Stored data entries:
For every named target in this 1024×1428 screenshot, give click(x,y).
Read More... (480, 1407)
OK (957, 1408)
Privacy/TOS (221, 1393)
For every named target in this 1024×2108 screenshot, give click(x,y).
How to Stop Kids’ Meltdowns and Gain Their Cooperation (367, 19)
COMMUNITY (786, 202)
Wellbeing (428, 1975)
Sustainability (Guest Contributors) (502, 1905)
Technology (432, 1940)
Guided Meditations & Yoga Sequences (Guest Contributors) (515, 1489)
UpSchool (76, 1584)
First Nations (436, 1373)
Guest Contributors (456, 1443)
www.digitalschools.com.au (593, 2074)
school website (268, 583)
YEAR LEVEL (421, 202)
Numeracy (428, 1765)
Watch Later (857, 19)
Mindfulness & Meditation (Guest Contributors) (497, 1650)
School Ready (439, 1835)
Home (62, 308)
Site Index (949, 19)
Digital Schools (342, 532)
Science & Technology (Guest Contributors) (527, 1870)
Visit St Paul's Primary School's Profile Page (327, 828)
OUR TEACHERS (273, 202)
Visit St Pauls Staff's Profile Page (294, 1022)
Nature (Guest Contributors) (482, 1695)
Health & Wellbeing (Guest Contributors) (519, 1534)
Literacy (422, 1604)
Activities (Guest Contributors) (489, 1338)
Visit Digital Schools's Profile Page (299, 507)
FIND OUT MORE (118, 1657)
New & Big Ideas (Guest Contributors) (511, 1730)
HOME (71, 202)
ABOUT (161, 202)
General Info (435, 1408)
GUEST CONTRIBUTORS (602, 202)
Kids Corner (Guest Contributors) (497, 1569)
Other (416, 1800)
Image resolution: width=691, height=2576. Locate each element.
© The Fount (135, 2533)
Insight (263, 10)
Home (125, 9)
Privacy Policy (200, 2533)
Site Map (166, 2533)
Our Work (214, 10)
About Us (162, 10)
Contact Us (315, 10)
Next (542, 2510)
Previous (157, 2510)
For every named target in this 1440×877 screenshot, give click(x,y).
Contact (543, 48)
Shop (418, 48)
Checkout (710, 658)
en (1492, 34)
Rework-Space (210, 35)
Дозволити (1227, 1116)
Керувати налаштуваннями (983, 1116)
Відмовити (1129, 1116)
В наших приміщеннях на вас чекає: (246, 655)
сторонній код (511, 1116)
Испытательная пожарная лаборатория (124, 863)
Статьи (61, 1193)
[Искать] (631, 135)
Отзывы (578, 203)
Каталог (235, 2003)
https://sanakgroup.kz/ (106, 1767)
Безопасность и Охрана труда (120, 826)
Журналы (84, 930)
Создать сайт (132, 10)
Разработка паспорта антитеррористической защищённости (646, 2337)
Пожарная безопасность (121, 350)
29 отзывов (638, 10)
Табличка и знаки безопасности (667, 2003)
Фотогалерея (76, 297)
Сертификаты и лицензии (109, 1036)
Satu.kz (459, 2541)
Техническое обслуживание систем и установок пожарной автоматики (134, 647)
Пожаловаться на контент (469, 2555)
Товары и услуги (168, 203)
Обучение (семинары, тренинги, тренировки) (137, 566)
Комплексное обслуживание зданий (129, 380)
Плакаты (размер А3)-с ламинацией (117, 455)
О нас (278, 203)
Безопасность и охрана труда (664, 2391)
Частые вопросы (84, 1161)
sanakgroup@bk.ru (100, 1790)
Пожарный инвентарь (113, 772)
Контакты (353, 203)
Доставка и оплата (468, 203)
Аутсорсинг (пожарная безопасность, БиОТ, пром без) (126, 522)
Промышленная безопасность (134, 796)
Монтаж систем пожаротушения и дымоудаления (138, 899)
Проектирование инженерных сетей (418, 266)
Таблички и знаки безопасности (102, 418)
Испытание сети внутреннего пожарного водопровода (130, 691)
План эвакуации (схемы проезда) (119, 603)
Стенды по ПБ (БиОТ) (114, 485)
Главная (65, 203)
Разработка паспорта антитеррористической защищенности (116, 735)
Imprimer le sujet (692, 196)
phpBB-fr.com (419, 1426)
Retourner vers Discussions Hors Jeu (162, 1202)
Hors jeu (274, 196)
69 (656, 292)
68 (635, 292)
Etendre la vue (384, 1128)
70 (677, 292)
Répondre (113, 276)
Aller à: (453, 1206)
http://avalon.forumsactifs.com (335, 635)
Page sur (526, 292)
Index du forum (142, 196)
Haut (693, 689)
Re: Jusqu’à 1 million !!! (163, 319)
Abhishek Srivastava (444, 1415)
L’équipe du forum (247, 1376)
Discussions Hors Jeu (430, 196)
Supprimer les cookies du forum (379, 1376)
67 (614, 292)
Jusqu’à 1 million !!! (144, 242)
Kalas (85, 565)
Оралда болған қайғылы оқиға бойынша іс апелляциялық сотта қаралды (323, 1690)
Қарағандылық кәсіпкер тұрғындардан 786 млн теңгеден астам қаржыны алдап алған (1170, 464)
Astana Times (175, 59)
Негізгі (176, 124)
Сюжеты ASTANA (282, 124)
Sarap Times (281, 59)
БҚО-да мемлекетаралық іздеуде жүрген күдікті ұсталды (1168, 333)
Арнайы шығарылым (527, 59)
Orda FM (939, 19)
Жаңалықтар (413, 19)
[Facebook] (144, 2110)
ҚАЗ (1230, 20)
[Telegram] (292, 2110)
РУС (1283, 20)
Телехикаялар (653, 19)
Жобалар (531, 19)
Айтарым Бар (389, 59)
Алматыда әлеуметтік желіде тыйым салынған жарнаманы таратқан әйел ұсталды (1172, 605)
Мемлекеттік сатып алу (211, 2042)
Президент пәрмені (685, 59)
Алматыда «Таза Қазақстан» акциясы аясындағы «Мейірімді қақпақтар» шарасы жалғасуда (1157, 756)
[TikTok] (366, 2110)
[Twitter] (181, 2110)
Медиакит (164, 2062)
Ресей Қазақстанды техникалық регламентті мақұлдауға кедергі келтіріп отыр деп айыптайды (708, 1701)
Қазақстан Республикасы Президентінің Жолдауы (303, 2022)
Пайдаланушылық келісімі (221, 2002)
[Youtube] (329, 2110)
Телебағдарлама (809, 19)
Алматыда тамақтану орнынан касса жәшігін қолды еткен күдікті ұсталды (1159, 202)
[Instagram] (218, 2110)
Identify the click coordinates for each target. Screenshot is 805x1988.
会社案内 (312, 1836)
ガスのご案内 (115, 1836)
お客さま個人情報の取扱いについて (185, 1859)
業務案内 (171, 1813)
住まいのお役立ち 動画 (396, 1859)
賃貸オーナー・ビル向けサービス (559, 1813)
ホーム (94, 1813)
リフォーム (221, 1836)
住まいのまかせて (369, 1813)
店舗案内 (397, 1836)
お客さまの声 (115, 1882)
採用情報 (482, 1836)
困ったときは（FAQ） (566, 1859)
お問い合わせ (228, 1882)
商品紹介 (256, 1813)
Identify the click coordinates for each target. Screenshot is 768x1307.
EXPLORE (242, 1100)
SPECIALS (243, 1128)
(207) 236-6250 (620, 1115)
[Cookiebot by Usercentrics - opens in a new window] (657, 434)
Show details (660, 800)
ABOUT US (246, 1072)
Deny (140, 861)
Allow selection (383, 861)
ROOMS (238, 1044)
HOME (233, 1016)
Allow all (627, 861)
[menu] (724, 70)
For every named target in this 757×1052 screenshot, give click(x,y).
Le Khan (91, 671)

#### [Set exercise]
How many lines in the material above contain the string "күдікті"? Reply with the number alone.

#### [Task output]
2